Randy Williams attended an ornithology class in 1974 while in college and later worked as a seasonal interpreter at Wind Cave National Park in western South Dakota. Williams moved to Sioux City, Iowa, in 1981 and found the local Audubon Society and became involved with the group, although he says he is a more casual birder than some other locals.

Williams says he has attended some regional birding trips and get togethers but nothing as exotic as going to Ecuador where some other locals have traveled to look for birds. Williams said he’s enjoyed seeing a Bean goose and the Sandhill cranes as well as thousands of snow geese at the DeSoto National Wildlife Refuge near Missouri Valley, Iowa.

Most times on bird count outings Williams said they usually scare up smaller birds like juncos, woodpeckers and generally also see turkeys that are somewhat wild as well as seeing pigeons and add them to the count, although these birds are not in any kind of danger as some others that migrate through or whose habitats have been affected over the years. Williams said the local Audubon society’s objective is to break 50 species during the counting but it is challenging because there is not as wide a variety of habitat as say on a coastline where there are even more birds that would include gulls, shore birds and such, because this area is landlocked without a large lake or other bodies of water.

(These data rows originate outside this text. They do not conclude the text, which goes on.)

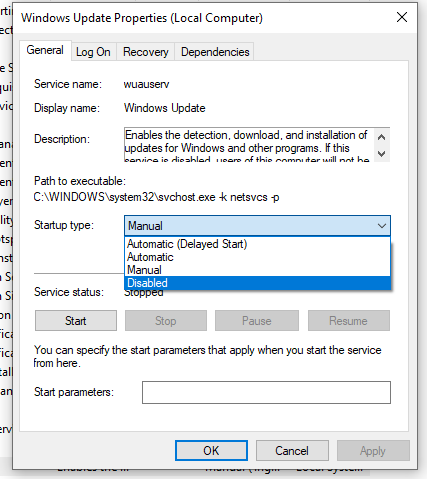Close the Windows Update Properties dialog
The width and height of the screenshot is (427, 479).
402,17
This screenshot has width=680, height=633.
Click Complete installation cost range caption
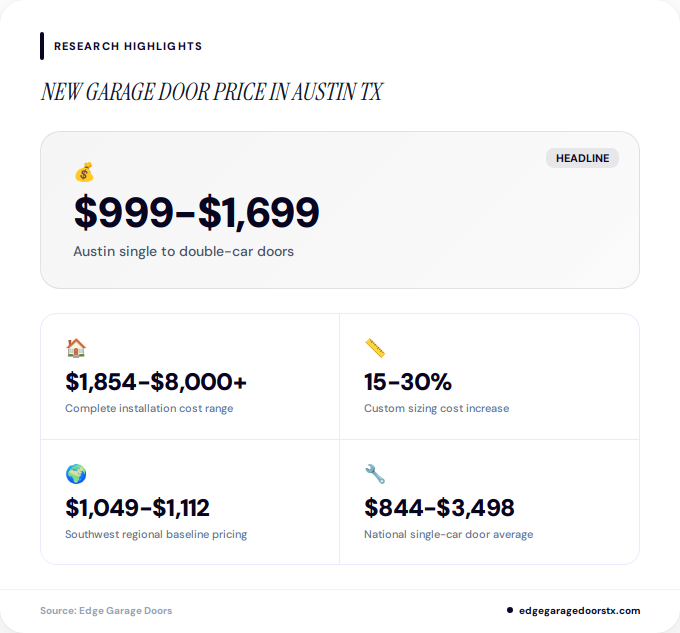click(x=149, y=408)
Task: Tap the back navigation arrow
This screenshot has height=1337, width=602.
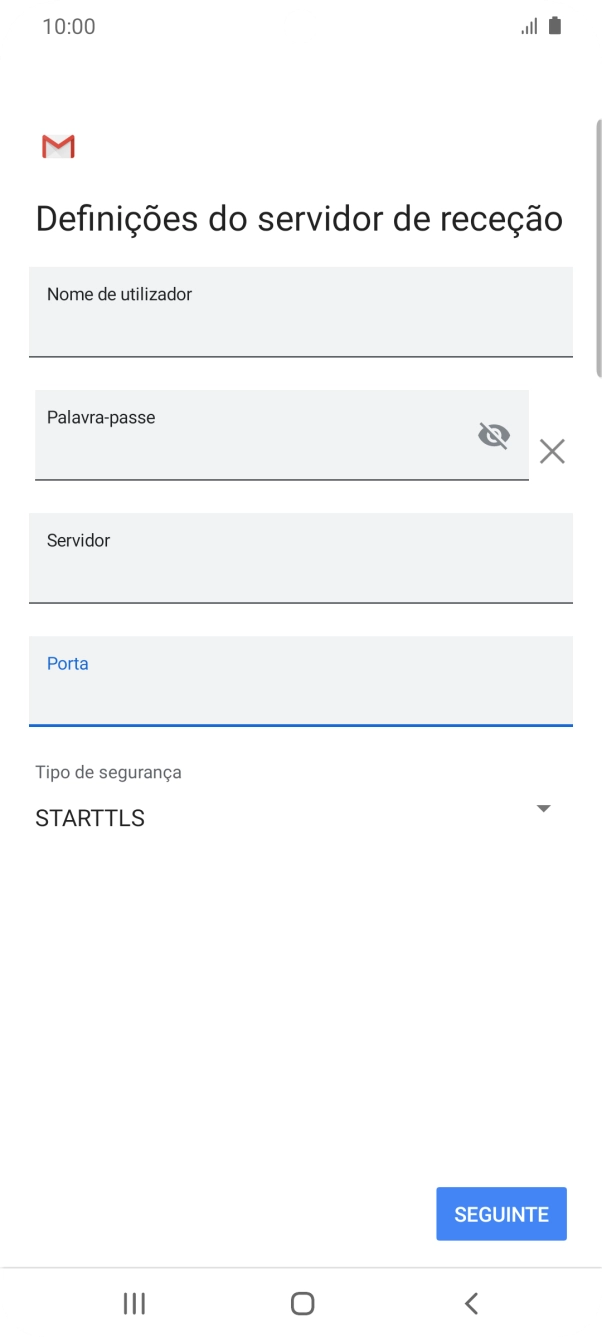Action: coord(469,1303)
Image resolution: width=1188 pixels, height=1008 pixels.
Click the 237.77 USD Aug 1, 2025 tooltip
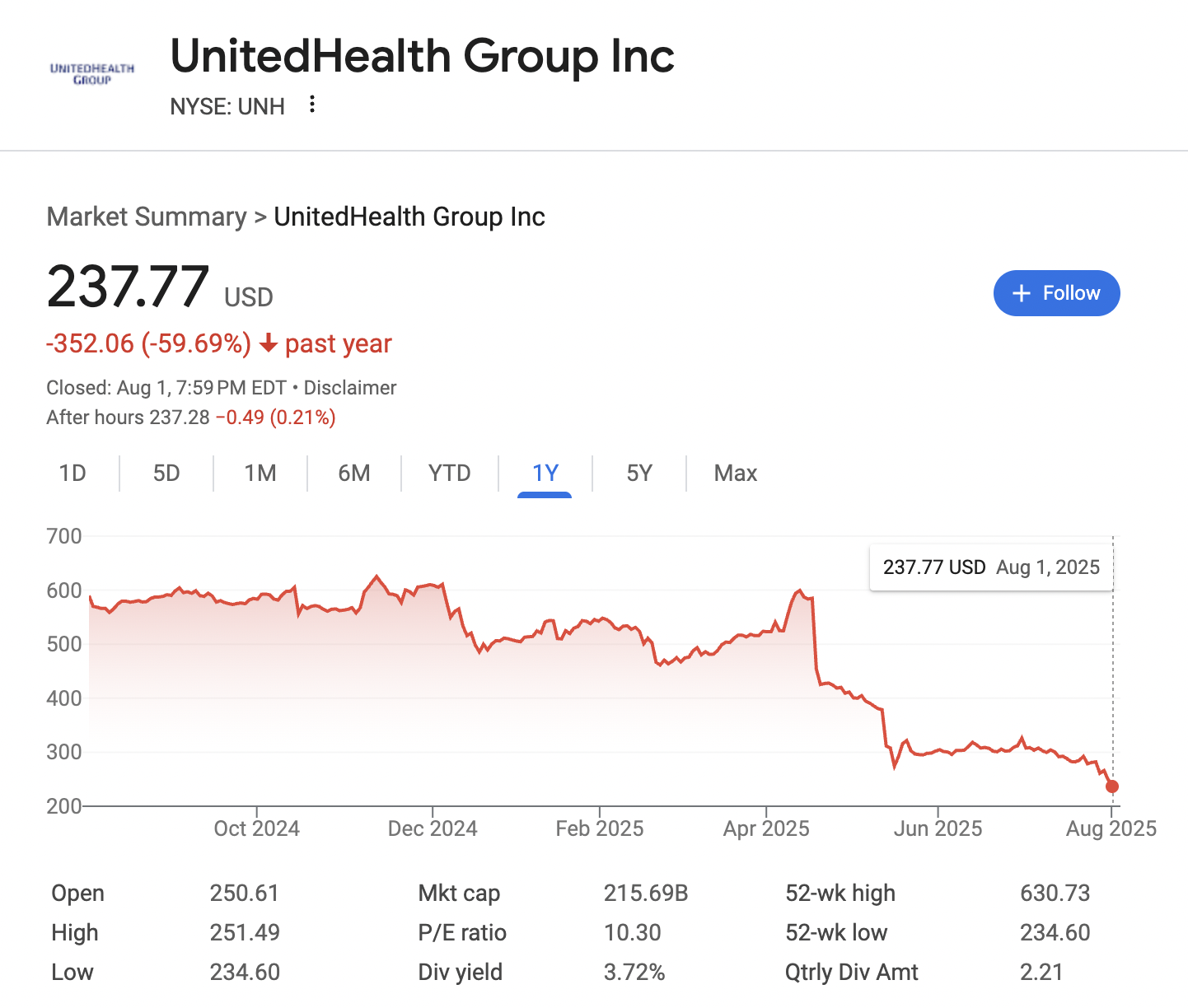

The day ended for Williams and Harvey with some satisfaction and some disappoint in what they saw. Besides the birds, they also encountered a number of deer and one coyote. The report Williams filed for the local society included: six red-tailed hawks, three bald eagles, 70 wild turkeys, 10 rock doves, 18 red-bellied woodpeckers, four northern flickers, 15 downy woodpeckers, six hairy woodpeckers, eight blue jays, 17 American crows, 25 black-capped chickadees, 16 white-breasted nuthatches, six eastern bludbirds, one American robin, 60 European starlings, two cedar waxwings, 15 dark-eyed juncos, six northern cardinals and 4 house sparrows. They traveled two miles on foot and 52 miles by car covering areas that included Logan Cemetery and Stone State Park.